I wish to take these thoughts out of the scientific architecture of the dissertation and give them another kind of space. Not to make them simpler than they are, but to make them more accessible. Not to remove theory, but to allow theory to step back when it stands in the way of the human question.

This series will explore shame as something more than an emotion. Shame concerns our relationship with ourselves, with the body, with other human beings, and with the community to which we seek to belong.

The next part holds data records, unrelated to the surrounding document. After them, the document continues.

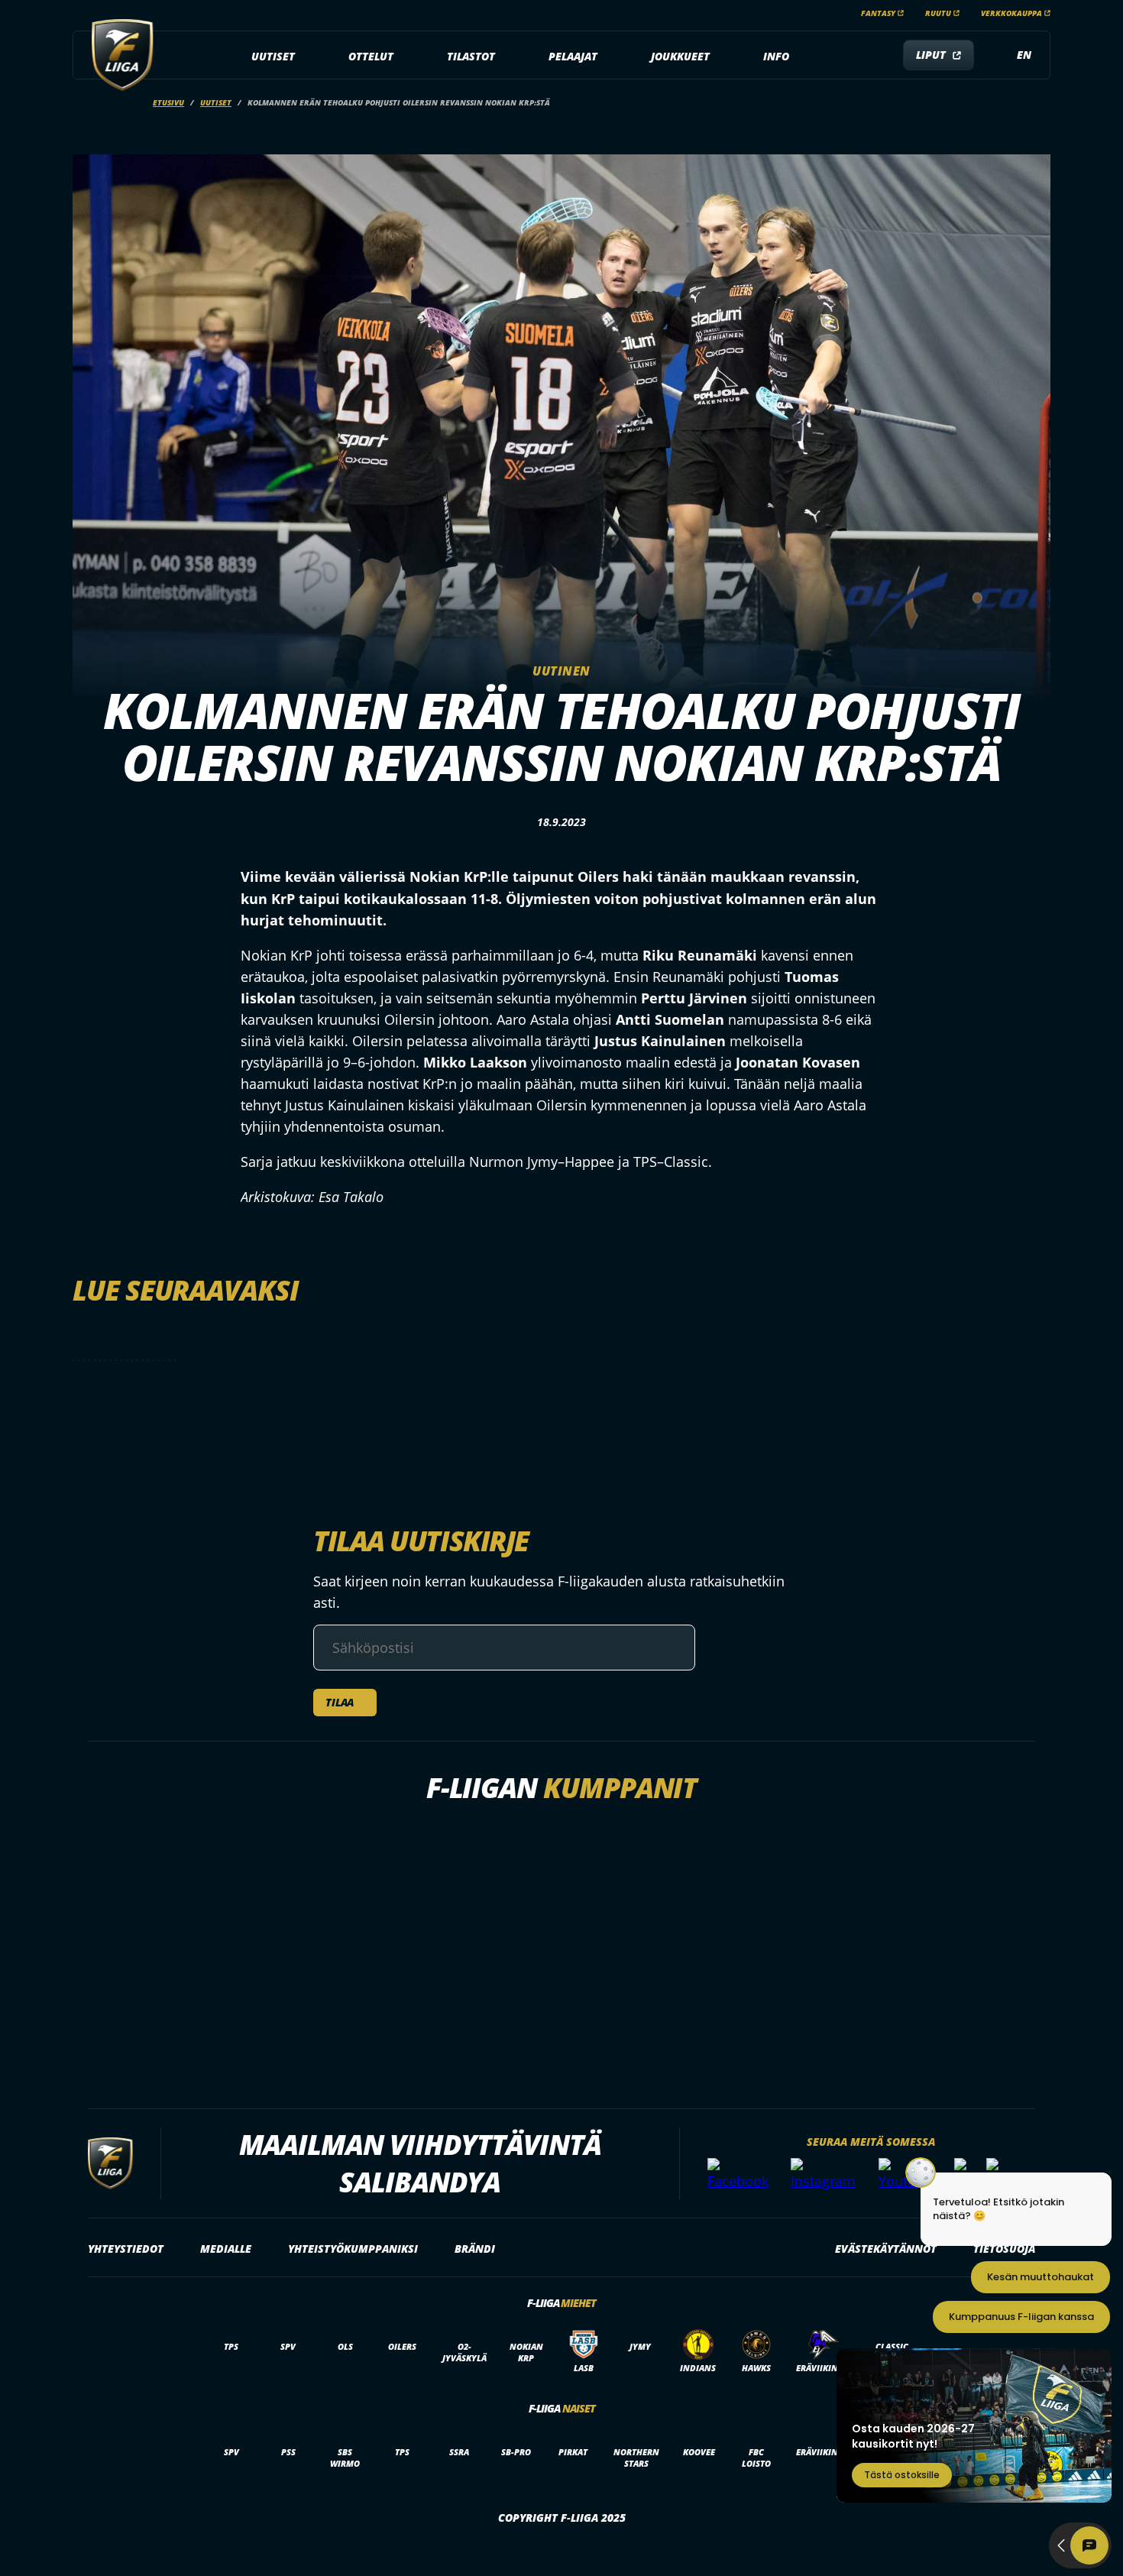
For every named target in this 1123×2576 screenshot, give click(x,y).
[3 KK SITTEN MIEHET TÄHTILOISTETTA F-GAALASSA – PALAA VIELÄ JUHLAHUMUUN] (169, 1360)
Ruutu (938, 13)
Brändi (475, 2248)
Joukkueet (680, 56)
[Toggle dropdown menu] (303, 56)
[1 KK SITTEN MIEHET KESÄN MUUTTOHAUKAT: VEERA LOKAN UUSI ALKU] (127, 1360)
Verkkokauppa (1011, 13)
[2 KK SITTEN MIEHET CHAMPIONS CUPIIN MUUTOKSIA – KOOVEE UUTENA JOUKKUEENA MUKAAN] (137, 1360)
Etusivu (168, 102)
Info (776, 56)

It may arise when the bonds between people are threatened or broken. It may cause a person to withdraw, remain silent, and make themselves invisible. But shame can also be encountered. It can be given language. And through recognition, a person may slowly begin to reclaim themselves.

This was a fundamental idea in the dissertation.

It is no less important today.

Returning to an old text is therefore not merely a matter of looking backwards. It is a way of asking whether something from the past may still open a path forward. The dissertation belongs to 2009. The questions still belong to us.


Returning to an old text is therefore not merely a matter of looking backwards. 
It is a way of asking whether something from the past may still open a path forward.


This essay introduces the series “From Dissertation to Essay” and is based on the doctoral dissertation: Pettersen, K. T. (2009). An Exploration into the Concept and Phenomenon of Shame within the Context of Child Sexual Abuse: An Existential-Dialogical Perspective of Social Work within the Settings of a Norwegian Incest Centre. NTNU.